過去と、今と、未来の狭間で【進撃の巨人 エルヴィン 前編】
第3章 金髪碧眼の少年の思惑
ハァハァと息を切らせ限界まで走ったが、
目的の人を見失い大きく溜息を吐く。
憲兵に捕まりそうになった時、
突然現れた人に助けられたけどその人は憲兵がいなくなると興味無さそうに自分に背を向け歩き始めた。
何のために自分を助けてくれたのかわからず、
少し途方に暮れたけど俺はその人の後を着いて行くことにした。
その人は多分15~19歳くらいだろう。
肩までしかない髪の毛は銀髪で少し癖があるようだ。
肌も陶器のように白く、瞳の色は自分とは色味の違う蒼色。
冷たい雰囲気を象徴するかのように表情も無く、
まるで人形のようだった。
着ている服の色は白に近い水色で、胸と首元の露出を避けるように黒いタートルネックのインナーを着ていたけど、あの服は多分昔禁書で読んだ東洋人が着ている着物というものなのだろう。
括れた腰に妙な艶めかしさを感じて、
視線を腰からその人の後頭部へ向ける。
・・・女性だろうか?
胸は無さそうだけど、まだ10代なら希望はあるだろうなどと失礼な事を思っていたら、急にその人の足が止まった。
驚いて自分の足も止まる。
その人は溜息を吐くと路地に置いてあった木箱に座り、
俺にも座るようにと木箱を叩いたので隣に腰を下ろした。
暫くお互いに黙ったままだったけど、俺がお礼を口にするとその人から素っ気なく「助けたつもりはない」と言われてしまい、どう返していいかわからない。

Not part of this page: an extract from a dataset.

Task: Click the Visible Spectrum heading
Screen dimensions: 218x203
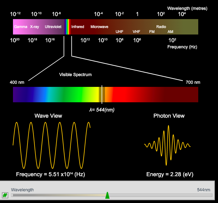Action: point(75,75)
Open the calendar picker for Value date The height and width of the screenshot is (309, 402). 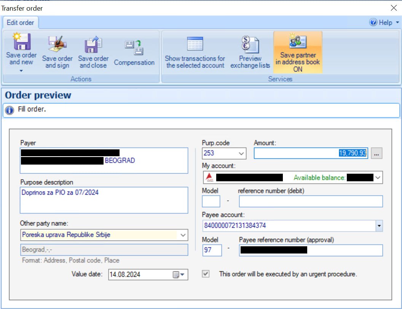179,274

じゃあ、どうしてこの人は危険を冒して自分を助けてくれたのだろうか?
「何故追われていた?」と問われ、口を噤む。
もしもこの人が父を殺した奴らと仲間だったらどうしようかと思い、反応を探るべく頭をフル回転させる。
「父が死にまして」と言ってもその人の表情は変わらなかったけど、眼の奥が揺れているのに気付いた。
「軍人ですか?」という質問に、その人の眼は不愉快さと哀しさが混ざったような色を湛え「違う」と答える。
俺は、それは嘘だと思った。
この人の身のこなしは軍人か、特殊な訓練を受けた人じゃないとあり得ないものだと子供ながらに気づいていたからだ。
その時、自分が何故この人を追ったのか理由がわかった。
自分は力が欲しい。
この人から何か教われれば…仲間に出来れば心強いと思ったのだ。
「失礼ですが…」と声に出してから、ハッとする。